I found out about clothing from Swedish outdoor specialist Woolpower only recently, when reading the Ray Mears blog.
Since remaining warm in winter is one of my obsessions, I was interested to see what Mears recommends when it comes to thermals. His site sells a Woolpower garment, but only in olive green, so I had a search around, found the Woolpower main website and had a shufty round.
What’s special about Woolpower garments is the Ullfrotte fabric. Developed in collaboration with the Swedish military, it has a smooth outside and a terry loop inside like a towel, in a mixture of non-mulsed Patagonian merino (for warmth) and synthetic (for strength), including 2 per cent stretch. It can be washed at 60 degrees. The garment pieces are knitted in northern Sweden, on a round loom, without seams, and the sleeves are then set in, so there are few seams to chafe or weaken. Each item is hand-assembled in Sweden and signed by the worker.
The Woolpower site is well worth a look, but they don’t sell direct – you have to find a stockist, and for me, that meant online, since I don’t live anywhere near a retail outlet. In the end, because I specifically wanted a red garment, which are a bit rare (usual colours are black, navy, grey and olive), I ordered from Lissom and Muster. The shipping was a whopping £16 but my garment was only £59, which was a real bargain – they’re normally 99 euros and above.
For my first foray into Woolpower, I chose the zip-neck turtleneck in 200gsm, the lightest weight the firm makes, and a garment that I think is very attractive. It will be obvious to anyone used to cold-weather gear that this weight is most manufacturer’s mid-weight. Other weights include 400, 600 and even – for socks – 800, designed primarily for people who have to be sedentary in freezing conditions, such as when ice-fishing.

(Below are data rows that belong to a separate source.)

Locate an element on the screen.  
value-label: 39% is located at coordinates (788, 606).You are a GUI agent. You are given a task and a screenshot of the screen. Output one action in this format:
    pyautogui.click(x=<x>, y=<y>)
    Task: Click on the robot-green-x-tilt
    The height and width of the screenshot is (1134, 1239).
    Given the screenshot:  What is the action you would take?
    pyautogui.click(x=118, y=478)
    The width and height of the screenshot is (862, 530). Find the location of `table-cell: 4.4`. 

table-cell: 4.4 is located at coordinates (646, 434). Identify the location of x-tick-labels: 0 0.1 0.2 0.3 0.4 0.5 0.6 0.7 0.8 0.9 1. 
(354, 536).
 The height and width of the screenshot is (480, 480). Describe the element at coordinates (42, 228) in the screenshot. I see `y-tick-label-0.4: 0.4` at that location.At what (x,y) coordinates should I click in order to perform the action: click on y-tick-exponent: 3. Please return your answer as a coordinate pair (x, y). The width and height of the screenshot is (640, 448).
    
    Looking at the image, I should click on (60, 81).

My item arrived in about a week from Lissom, and in a Woolpower box. Since I was on the point of going out, I stripped off my Finisterre Eddy tee and put this on instead. I was immediately struck by its light weight and somewhat ‘spongy’, soft feel.
I am a size 14 – maybe a 16 on the butt – and bought a Medium, feeling that this would be the ‘safest’ fit. I didn’t want to risk a Small without trying it on and I figured that I could always wear a Medium as a mid-layer. This might indeed be how I wear it in future, as it is indeed a slightly loose fit. The sleeves are very long (the garments are unisex, so it has to accommodate male monkey arms) and somewhat baggy, and it feels a tad like an old-fashioned Shetland jumper in cut.
Notably, the back is very long, cut to keep your kidneys warm, and in my case, it comes right down below my bottom, which feels extremely snug. Next time, I might go for a Small as my base layer, to make it easier to tuck into trousers.
Over it, I wore my usual grey cashmere boyfriend cardigan. It was 6 degrees today in Normandy and as a coat, I wore my Burberry raincoat with zip-in wool lining (IE: a medium-weight coat rather than a warm coat). And after that, I forgot I was wearing it. This is basically what I want from a thermal or base layer – that you can put it on and forget about it, that it’s warm, soft, doesn’t hamper your movements, etc.
It’s only day one, but so far I’m very pleased with this garment and am looking at ordering more in the future, probably a 400 vest and a 600 jacket to get a spread of the different weights.